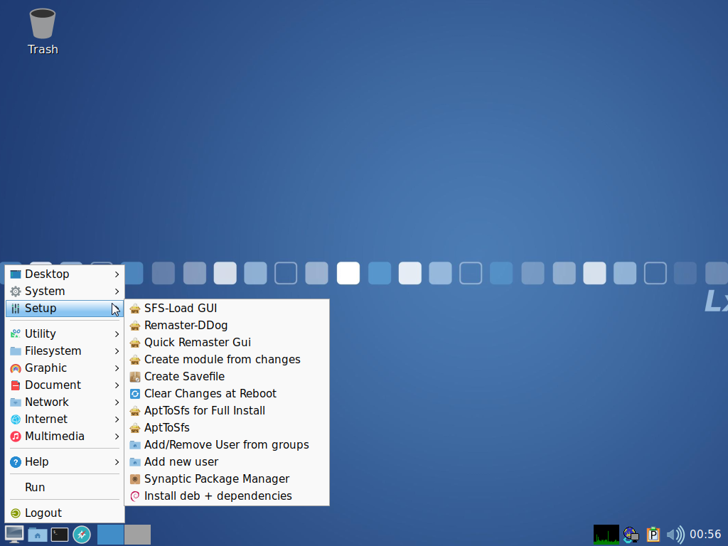Open the network connection tray icon

click(631, 535)
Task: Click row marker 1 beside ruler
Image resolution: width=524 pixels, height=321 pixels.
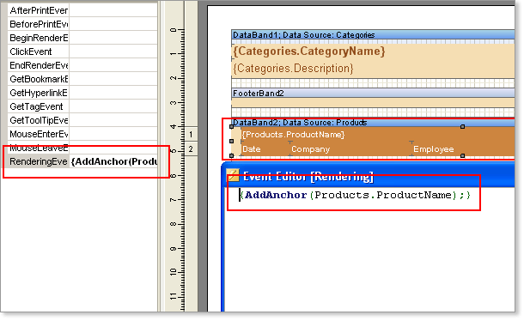Action: pos(191,135)
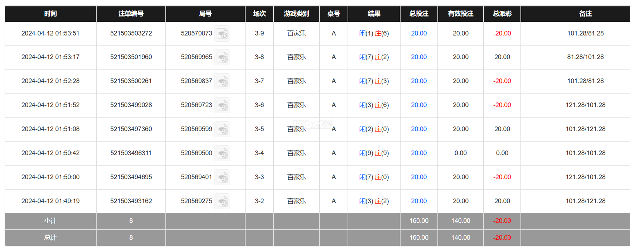The width and height of the screenshot is (630, 248).
Task: Click the 总派彩 column header
Action: coord(502,14)
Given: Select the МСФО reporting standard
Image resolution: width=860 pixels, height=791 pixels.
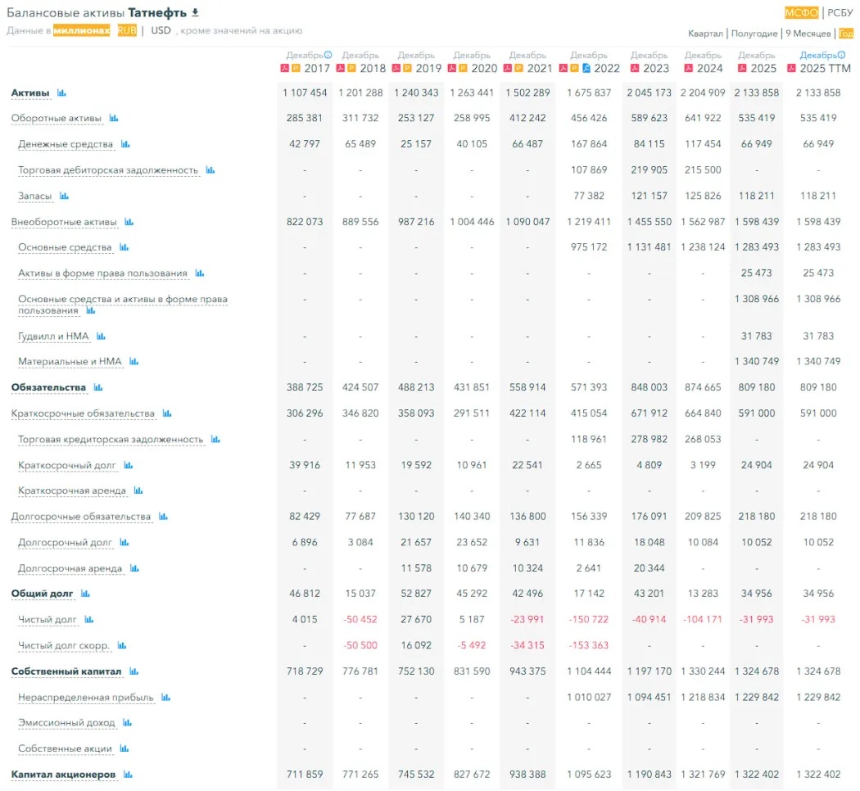Looking at the screenshot, I should coord(801,12).
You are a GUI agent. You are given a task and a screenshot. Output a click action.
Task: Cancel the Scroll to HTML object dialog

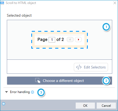coord(106,105)
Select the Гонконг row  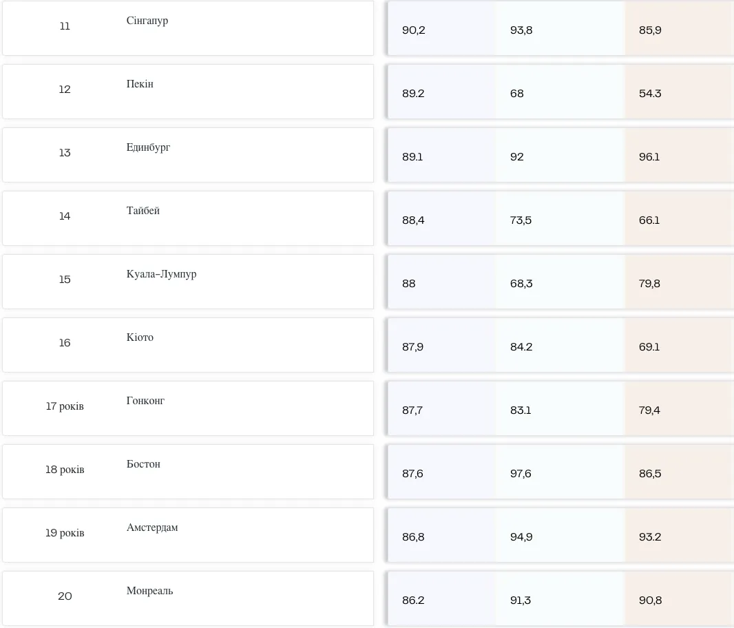pos(188,408)
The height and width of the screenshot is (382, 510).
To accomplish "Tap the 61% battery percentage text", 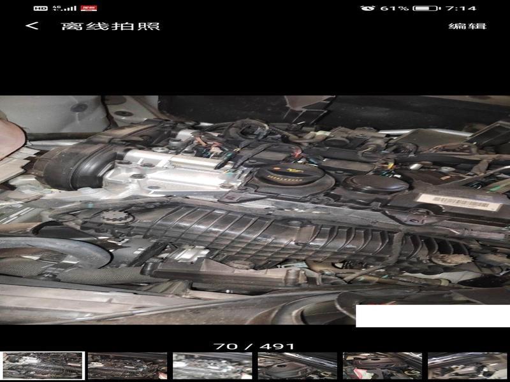I will (394, 8).
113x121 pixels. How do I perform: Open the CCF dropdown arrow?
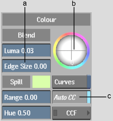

TASK
Above this task is a listing with pictures in it. Retype only the lines from the one containing "Image resolution: width=524" through the one containing "You are a GUI", both included, and not the pictures.

YOUR RESPONSE
Image resolution: width=524 pixels, height=321 pixels.
Action: pos(191,135)
The width and height of the screenshot is (630, 248).
Task: Click the 总派彩 column header
Action: coord(502,14)
Given: Select the МСФО reporting standard
Image resolution: width=860 pixels, height=791 pixels.
Looking at the screenshot, I should coord(801,12).
You are a GUI agent. You are given a task and a screenshot. Output a click action.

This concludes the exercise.